Israel believes that the deal being formulated will remove key sanctions that have effectively crippled Iran’s economy, allowing an estimated $100 billion to flow into the country’s coffers. That money won’t go to schools or hospitals, Lapid said, but to “undermine stability in the Middle East and spread terror around the globe.”

“This money will fund the Revolutionary Guards. It will fund the Basij [a paramilitary militia], who oppress the Iranian people. It will fund more attacks on American bases in the Middle East. It will be used to strengthen Hezbollah, Hamas and Islamic Jihad. This money will go to the people who are trying to kill authors and thinkers in New York,” he said, referring to the recent attack on novelist Salman Rushdie, adding, “And of course, it will be used to strengthen Iran’s nuclear program.”

Lapid also said the agreement would endanger the independence of the International Atomic Energy Agency (IAEA) by creating “huge political pressure on them to close open cases without completing a professional investigation.” An unnamed U.S. official said this week that Iran had dropped the demand that the IAEA close its investigations.

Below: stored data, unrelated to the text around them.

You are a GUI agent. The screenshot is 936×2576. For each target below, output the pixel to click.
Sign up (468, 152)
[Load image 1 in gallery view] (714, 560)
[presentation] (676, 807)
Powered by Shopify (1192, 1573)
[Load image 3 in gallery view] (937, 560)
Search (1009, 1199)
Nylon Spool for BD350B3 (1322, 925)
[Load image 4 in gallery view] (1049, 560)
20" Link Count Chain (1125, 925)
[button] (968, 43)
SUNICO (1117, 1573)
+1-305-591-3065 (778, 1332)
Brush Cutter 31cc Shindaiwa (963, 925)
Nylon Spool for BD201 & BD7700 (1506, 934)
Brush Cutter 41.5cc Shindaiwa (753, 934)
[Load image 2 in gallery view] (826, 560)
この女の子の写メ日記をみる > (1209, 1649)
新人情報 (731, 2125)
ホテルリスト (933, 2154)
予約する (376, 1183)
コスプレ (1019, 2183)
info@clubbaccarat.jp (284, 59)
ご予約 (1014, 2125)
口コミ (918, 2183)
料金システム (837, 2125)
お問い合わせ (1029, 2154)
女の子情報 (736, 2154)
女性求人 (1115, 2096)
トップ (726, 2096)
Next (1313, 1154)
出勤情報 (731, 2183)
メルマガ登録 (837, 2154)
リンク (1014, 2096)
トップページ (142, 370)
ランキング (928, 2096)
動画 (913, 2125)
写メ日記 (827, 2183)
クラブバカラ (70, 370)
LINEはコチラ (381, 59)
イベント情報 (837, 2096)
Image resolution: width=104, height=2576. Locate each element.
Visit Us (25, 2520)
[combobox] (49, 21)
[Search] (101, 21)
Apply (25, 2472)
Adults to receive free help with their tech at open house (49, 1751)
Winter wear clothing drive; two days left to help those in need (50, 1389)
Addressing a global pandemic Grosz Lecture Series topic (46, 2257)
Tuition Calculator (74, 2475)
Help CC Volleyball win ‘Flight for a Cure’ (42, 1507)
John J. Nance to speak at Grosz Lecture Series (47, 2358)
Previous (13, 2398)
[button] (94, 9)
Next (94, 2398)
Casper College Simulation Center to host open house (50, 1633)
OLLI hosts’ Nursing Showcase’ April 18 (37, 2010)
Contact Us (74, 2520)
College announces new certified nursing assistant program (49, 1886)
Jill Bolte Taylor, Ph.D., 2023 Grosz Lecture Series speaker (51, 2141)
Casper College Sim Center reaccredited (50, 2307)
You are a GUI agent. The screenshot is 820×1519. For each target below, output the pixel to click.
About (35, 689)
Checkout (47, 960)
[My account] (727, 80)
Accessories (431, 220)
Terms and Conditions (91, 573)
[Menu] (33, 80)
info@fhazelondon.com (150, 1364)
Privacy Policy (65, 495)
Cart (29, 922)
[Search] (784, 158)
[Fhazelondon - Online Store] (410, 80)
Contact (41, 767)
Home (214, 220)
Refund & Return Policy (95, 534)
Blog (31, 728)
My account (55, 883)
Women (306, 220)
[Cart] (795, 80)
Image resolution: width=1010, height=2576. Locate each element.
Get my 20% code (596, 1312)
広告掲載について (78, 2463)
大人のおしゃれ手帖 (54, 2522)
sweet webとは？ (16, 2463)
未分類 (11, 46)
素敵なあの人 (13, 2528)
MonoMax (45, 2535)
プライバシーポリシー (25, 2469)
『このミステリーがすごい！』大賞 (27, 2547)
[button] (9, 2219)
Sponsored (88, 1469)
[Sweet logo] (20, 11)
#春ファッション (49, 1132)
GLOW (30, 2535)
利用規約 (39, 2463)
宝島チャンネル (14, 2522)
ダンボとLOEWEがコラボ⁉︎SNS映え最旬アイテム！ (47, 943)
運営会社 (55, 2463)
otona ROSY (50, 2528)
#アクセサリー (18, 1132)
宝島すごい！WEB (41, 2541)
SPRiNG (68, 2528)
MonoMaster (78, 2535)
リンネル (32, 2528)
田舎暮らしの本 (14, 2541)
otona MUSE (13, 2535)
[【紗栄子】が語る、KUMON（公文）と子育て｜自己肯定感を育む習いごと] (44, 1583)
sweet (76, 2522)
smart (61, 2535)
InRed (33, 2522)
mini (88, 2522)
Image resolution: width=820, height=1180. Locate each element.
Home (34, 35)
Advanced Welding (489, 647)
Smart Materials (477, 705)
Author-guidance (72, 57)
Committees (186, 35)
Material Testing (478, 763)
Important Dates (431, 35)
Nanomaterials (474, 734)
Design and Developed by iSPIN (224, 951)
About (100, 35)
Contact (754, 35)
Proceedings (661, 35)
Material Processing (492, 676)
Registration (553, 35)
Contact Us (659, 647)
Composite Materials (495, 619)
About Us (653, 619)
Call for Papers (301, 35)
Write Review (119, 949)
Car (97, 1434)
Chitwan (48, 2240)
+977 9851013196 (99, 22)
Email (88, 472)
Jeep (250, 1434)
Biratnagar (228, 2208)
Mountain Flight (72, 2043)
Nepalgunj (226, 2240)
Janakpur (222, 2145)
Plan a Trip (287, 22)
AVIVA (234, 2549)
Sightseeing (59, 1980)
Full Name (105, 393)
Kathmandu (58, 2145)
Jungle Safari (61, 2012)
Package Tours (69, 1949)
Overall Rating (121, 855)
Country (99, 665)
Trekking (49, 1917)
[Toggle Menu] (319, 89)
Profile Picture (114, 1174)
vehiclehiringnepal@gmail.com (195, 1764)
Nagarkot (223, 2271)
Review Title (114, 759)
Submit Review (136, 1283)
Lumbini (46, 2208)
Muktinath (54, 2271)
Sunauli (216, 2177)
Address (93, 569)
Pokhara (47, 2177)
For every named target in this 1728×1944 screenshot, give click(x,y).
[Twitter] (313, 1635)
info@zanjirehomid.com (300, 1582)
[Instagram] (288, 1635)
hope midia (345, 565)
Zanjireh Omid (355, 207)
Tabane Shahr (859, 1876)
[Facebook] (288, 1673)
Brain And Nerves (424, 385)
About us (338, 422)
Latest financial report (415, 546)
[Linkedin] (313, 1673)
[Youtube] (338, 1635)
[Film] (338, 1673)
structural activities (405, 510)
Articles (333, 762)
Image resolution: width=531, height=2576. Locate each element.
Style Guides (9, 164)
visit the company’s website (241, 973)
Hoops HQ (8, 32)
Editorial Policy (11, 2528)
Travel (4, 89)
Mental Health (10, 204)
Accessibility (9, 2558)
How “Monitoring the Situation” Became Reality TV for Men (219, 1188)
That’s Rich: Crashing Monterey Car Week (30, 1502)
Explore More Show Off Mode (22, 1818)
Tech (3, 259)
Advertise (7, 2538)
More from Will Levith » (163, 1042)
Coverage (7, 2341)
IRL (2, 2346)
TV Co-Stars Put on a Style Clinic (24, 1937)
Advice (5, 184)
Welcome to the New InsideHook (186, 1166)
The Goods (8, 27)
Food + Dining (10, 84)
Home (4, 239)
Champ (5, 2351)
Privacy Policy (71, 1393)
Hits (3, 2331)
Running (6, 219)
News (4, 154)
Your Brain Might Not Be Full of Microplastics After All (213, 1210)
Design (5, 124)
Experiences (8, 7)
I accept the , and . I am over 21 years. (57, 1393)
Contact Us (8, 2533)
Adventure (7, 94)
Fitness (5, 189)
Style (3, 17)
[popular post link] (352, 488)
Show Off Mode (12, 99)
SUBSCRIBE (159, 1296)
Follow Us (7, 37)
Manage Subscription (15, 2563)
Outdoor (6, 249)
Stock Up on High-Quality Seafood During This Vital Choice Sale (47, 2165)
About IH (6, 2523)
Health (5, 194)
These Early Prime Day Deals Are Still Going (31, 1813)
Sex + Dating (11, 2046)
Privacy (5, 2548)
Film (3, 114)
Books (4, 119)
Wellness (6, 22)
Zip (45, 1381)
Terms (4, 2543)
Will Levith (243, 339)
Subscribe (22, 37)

The Israeli leader pointed to recent statements by the IAEA’s director general, Rafael Grossi, that Iran had not given credible explanations about the origin of traces of uranium that were detected by the U.N. nuclear watchdog.  

“How is it possible to sign a deal with Iran when this is what the body responsible for supervising a deal says?” asked Lapid. “How is it possible to sign a deal with the Iranians that gives them a $100 billion a year prize for breaking all of their commitments?”

Israel’s concerns about the impending deal were also echoed this week throughout the Israeli political and military establishment.

Bennett, who now serves as alternate prime minister in Lapid’s government, released a statement on Tuesday calling on President Joe Biden and the U.S. administration “to refrain, even now at this last minute, from signing the agreement with Iran.”

“This agreement will send approximately a quarter of a trillion dollars to the Iranian terror administration’s pocket and to its regional proxies, and will enable Iran to develop, install and operate centrifuges, with almost no restrictions, in a mere two years,” he said.

On Tuesday, Israeli National Security Advisor Eyal Hulata met in Washington with his American counterpart, Jake Sullivan, and on Wednesday will meet with Deputy Secretary of State Wendy Sherman.

In addition, Israeli Defense Minister Benny Gantz, who is slated to travel to the U.S. this week, will also meet with Sullivan, as well as CENTCOM Commander Gen. Michael Kurilla.

A senior Israeli official told JI that Israel “would do whatever is necessary to make sure Iran is not a nuclear threshold country.”

“We are determined to have the right discussions with the administration to make sure we will not have a bad deal,” the official continued, adding that if this deal is put in place, “there is no way for the West to have control over what the Iranians will do with this money – the only thing we can look at is what they did with the money beforehand and we saw that it was used for terrorism, so we assume they will use it again for terror.”